▶ _Goal_
Find every line in the records below that contains the word "width", and copy each of those lines in full.

>> BEGIN Material provided

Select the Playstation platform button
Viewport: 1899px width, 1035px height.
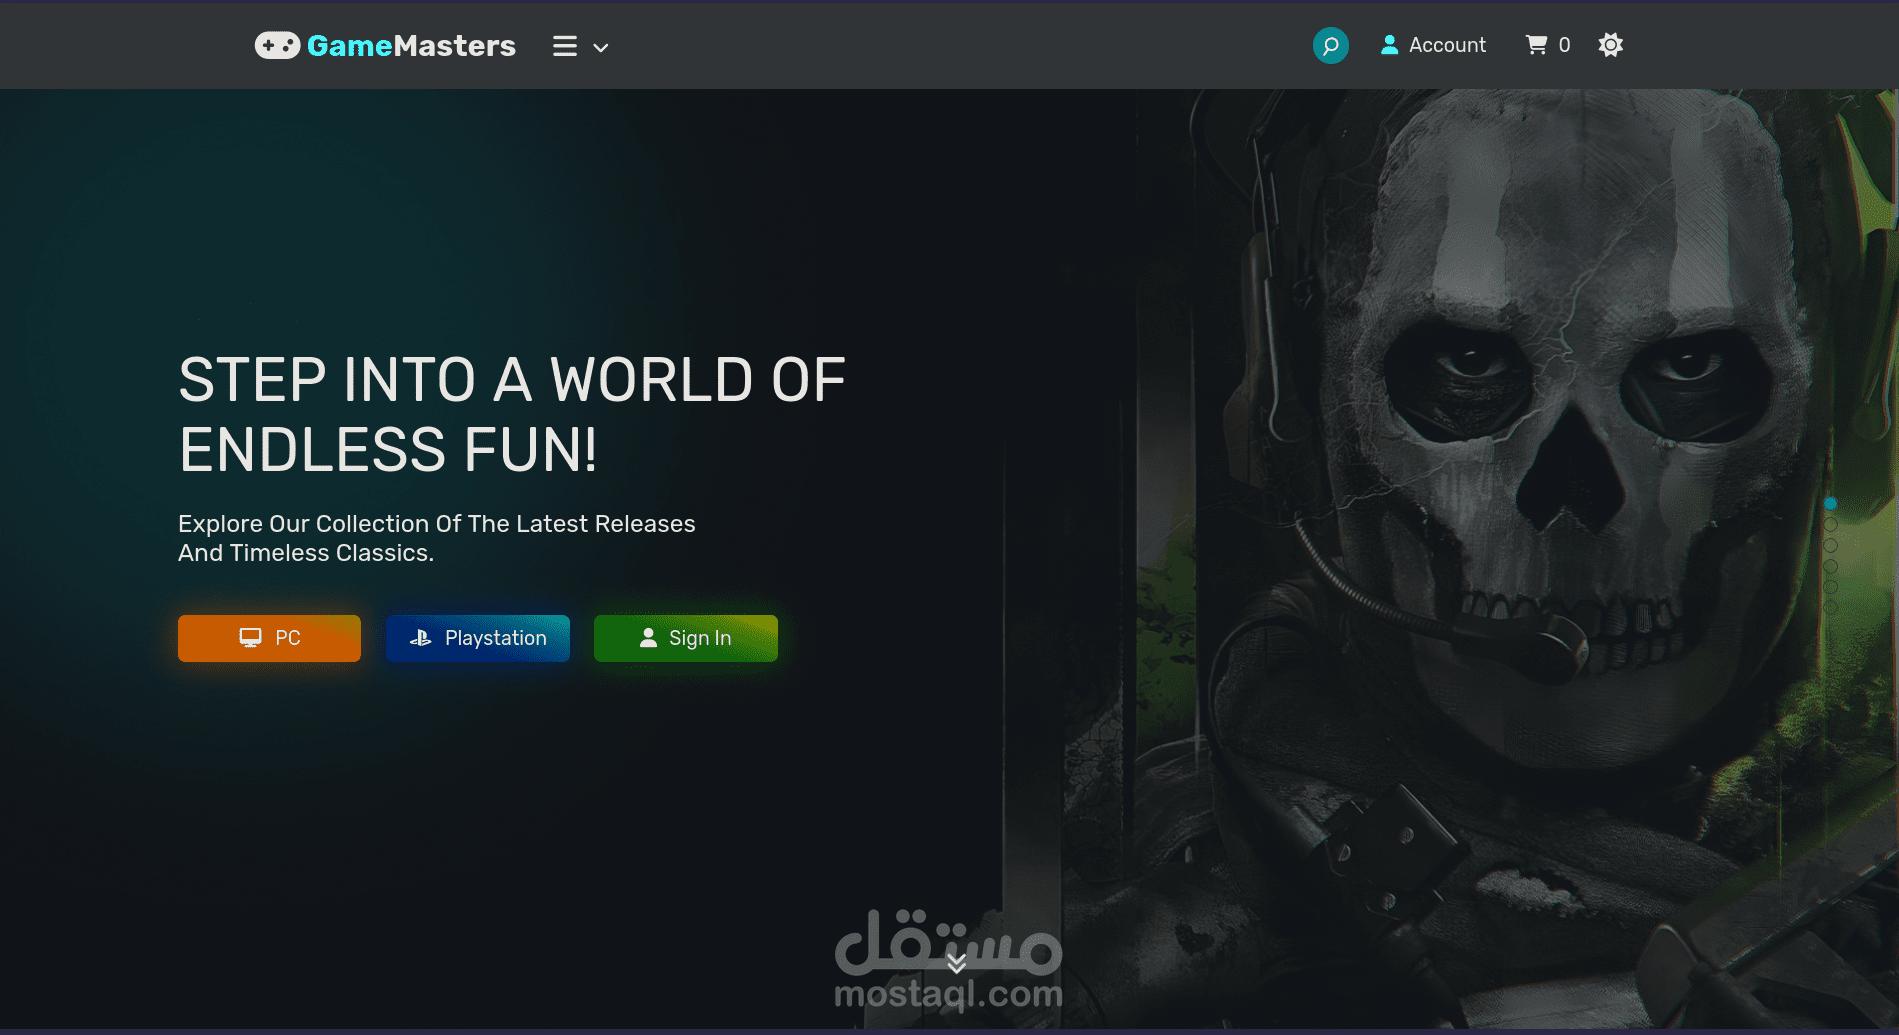click(477, 637)
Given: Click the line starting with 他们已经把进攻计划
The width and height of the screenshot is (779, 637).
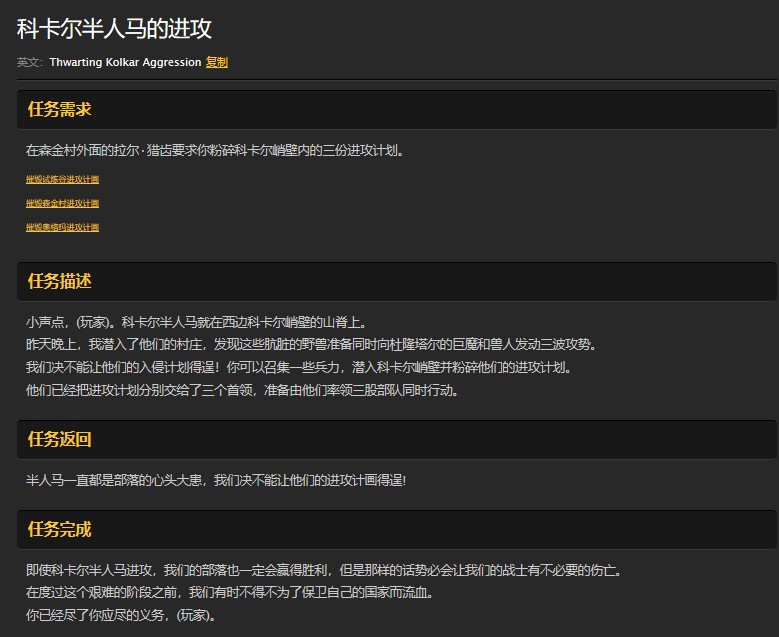Looking at the screenshot, I should click(x=242, y=390).
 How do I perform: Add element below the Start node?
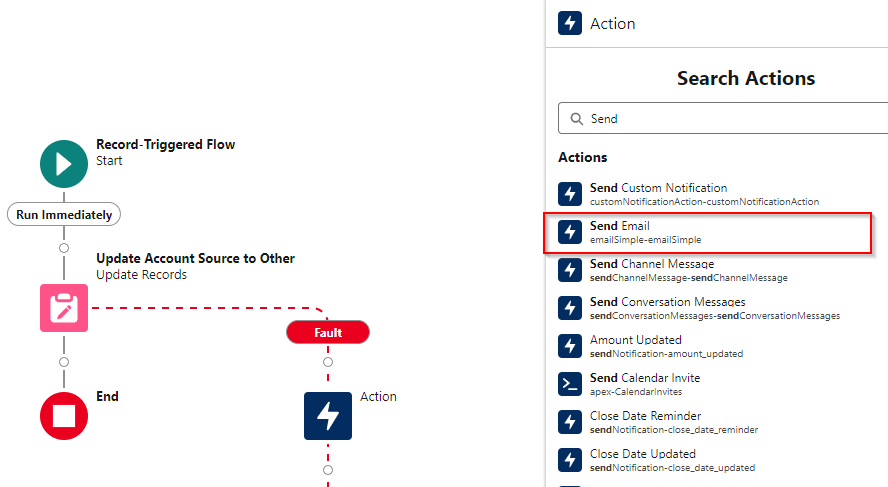click(x=64, y=247)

>> END Material provided

▶ _Full response_
Viewport: 1899px width, 1035px height.
The width and height of the screenshot is (779, 637).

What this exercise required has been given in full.